Towards Panoptic 3D Parsing for Single Image in the Wild

Sainan Liu,Vincent Nguyen,Yuan Gao,Subarna Tripathi,Zhuowen Tu
DOI: https://doi.org/10.48550/arXiv.2111.03039
2021-11-30
Abstract:Performing single image holistic understanding and 3D reconstruction is a central task in computer vision. This paper presents an integrated system that performs dense scene labeling, object detection, instance segmentation, depth estimation, 3D shape reconstruction, and 3D layout estimation for indoor and outdoor scenes from a single RGB image. We name our system panoptic 3D parsing (Panoptic3D) in which panoptic segmentation ("stuff" segmentation and "things" detection/segmentation) with 3D reconstruction is performed. We design a stage-wise system, Panoptic3D (stage-wise), where a complete set of annotations is absent. Additionally, we present an end-to-end pipeline, Panoptic3D (end-to-end), trained on a synthetic dataset with a full set of annotations. We show results on both indoor (3D-FRONT) and outdoor (COCO and Cityscapes) scenes. Our proposed panoptic 3D parsing framework points to a promising direction in computer vision. Panoptic3D can be applied to a variety of applications, including autonomous driving, mapping, robotics, design, computer graphics, robotics, human-computer interaction, and augmented reality.
Computer Vision and Pattern Recognition
What problem does this paper attempt to address?

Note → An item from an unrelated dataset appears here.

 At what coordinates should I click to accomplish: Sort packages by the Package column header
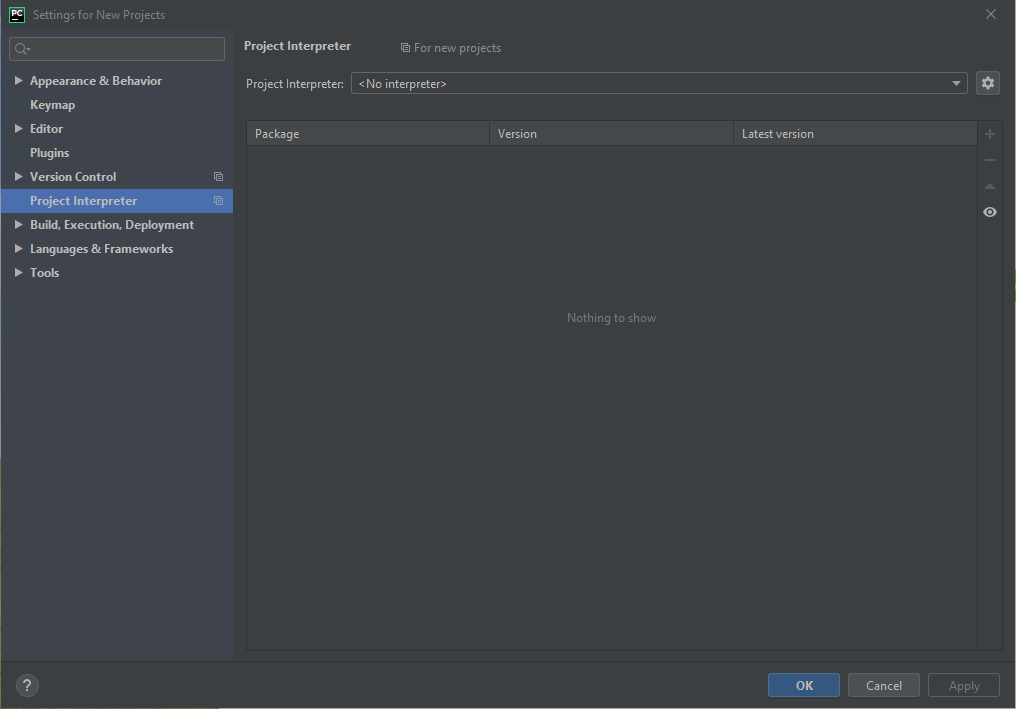click(x=367, y=134)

The problem that this paper attempts to solve is Panoptic 3D Parsing from a single natural image, which is a core task in computer vision. Specifically, the paper proposes an integrated system that can perform dense scene annotation, object detection, instance segmentation, depth estimation, 3D shape reconstruction, and 3D layout estimation on indoor and outdoor scenes from a single RGB image. The main contributions of the paper are as follows: 1. **Proposing a stage - wise system (Panoptic3D (stage - wise))** that can handle natural image datasets (such as COCO and Cityscapes) without complete annotations. These datasets lack complete segmentation and 3D reconstruction annotations. 2. **Developing an end - to - end pipeline (Panoptic3D (end - to - end))** that can be trained on datasets with complete annotations, such as the synthetic 3D - FRONT dataset. 3. **Demonstrating applications in indoor and outdoor scenes**, including fields such as autonomous driving, mapping, robotics, design, computer graphics, human - computer interaction, and augmented reality. By combining multiple existing techniques, such as UPSNet for panoptic segmentation, DenseDepth for depth prediction, GenRe for reconstruction of unseen - class objects, etc., the paper constructs a system that can extract rich 3D information from a single RGB image. This system can not only identify and segment background regions ("stuff") and foreground objects ("things"), but also perform 3D reconstruction on these objects and estimate the 3D layout of the entire scene.